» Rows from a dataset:
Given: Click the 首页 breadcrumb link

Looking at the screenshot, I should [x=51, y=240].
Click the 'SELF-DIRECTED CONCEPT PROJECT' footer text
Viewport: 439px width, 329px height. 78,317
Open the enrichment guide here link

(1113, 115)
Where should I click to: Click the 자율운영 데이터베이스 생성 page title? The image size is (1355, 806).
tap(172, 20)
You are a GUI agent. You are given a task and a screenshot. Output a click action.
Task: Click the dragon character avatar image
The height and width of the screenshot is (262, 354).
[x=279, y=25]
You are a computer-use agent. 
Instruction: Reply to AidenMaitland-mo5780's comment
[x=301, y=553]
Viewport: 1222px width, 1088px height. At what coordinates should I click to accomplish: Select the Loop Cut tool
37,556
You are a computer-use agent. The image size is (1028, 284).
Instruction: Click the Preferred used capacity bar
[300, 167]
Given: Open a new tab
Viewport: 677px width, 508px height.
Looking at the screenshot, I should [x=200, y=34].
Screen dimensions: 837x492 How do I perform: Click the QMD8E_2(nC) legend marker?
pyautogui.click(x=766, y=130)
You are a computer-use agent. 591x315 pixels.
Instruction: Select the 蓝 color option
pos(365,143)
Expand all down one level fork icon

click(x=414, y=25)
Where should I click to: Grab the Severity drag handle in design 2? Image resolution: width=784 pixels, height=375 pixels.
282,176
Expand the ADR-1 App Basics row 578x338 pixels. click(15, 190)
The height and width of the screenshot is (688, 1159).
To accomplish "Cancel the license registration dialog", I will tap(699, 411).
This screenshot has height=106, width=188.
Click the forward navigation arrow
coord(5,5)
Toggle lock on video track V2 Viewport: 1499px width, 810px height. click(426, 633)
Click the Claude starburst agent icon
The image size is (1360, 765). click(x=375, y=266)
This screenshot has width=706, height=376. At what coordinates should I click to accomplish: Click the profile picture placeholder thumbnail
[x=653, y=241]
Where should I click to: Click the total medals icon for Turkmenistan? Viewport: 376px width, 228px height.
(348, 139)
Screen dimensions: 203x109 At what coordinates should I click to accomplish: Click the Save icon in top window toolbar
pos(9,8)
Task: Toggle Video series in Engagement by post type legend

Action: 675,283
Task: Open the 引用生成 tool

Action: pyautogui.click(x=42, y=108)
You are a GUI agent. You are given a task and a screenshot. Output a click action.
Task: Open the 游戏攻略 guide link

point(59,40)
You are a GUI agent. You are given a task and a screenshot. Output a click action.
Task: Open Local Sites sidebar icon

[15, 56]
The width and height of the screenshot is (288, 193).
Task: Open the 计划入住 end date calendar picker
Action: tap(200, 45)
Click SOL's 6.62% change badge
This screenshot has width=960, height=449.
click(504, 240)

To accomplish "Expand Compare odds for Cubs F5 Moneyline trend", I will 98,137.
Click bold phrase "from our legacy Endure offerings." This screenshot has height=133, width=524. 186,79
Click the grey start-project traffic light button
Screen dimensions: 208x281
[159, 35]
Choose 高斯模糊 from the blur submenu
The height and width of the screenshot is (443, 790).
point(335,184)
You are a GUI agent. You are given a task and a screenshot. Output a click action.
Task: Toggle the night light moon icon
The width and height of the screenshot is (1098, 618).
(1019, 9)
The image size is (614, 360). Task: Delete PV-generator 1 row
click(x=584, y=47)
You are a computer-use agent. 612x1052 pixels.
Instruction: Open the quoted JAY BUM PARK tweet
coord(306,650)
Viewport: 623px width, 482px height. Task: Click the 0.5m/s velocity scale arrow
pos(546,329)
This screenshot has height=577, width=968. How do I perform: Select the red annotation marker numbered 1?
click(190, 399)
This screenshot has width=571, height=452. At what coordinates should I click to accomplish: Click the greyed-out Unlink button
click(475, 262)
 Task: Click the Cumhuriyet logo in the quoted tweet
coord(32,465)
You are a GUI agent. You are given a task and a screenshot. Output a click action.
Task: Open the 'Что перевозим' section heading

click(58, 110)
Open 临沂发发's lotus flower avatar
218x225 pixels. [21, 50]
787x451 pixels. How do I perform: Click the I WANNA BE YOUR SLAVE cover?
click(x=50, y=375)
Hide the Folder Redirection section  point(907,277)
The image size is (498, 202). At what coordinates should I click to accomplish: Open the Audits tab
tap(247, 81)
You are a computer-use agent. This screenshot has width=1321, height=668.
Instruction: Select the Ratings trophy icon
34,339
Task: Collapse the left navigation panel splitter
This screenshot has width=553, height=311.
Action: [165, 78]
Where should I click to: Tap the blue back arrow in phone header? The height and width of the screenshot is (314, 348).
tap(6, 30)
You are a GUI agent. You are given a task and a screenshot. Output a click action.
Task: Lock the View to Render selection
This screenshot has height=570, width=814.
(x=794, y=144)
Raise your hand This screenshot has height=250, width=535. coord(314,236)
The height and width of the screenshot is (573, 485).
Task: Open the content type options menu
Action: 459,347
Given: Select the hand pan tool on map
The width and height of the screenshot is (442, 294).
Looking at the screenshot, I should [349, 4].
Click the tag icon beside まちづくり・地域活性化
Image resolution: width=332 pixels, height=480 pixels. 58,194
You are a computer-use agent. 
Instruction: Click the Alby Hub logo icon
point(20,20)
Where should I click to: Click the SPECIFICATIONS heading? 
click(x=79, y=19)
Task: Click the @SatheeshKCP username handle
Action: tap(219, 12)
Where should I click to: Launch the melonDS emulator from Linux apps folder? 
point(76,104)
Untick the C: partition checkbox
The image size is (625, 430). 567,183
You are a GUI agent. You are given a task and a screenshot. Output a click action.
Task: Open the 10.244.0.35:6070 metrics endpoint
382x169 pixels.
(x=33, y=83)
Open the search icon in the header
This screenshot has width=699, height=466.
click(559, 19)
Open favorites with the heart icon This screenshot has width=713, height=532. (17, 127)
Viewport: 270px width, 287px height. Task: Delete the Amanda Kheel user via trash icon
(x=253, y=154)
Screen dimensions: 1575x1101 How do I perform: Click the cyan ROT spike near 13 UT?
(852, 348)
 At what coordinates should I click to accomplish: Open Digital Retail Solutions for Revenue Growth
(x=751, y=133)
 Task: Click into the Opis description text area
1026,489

» TASK INSTRUCTIONS:
Count the lines in the rows above that contain the string "Delete", treating uppercase and lowercase letters as different. Reply with the number alone.

» OUTPUT OF THE EXERCISE:
2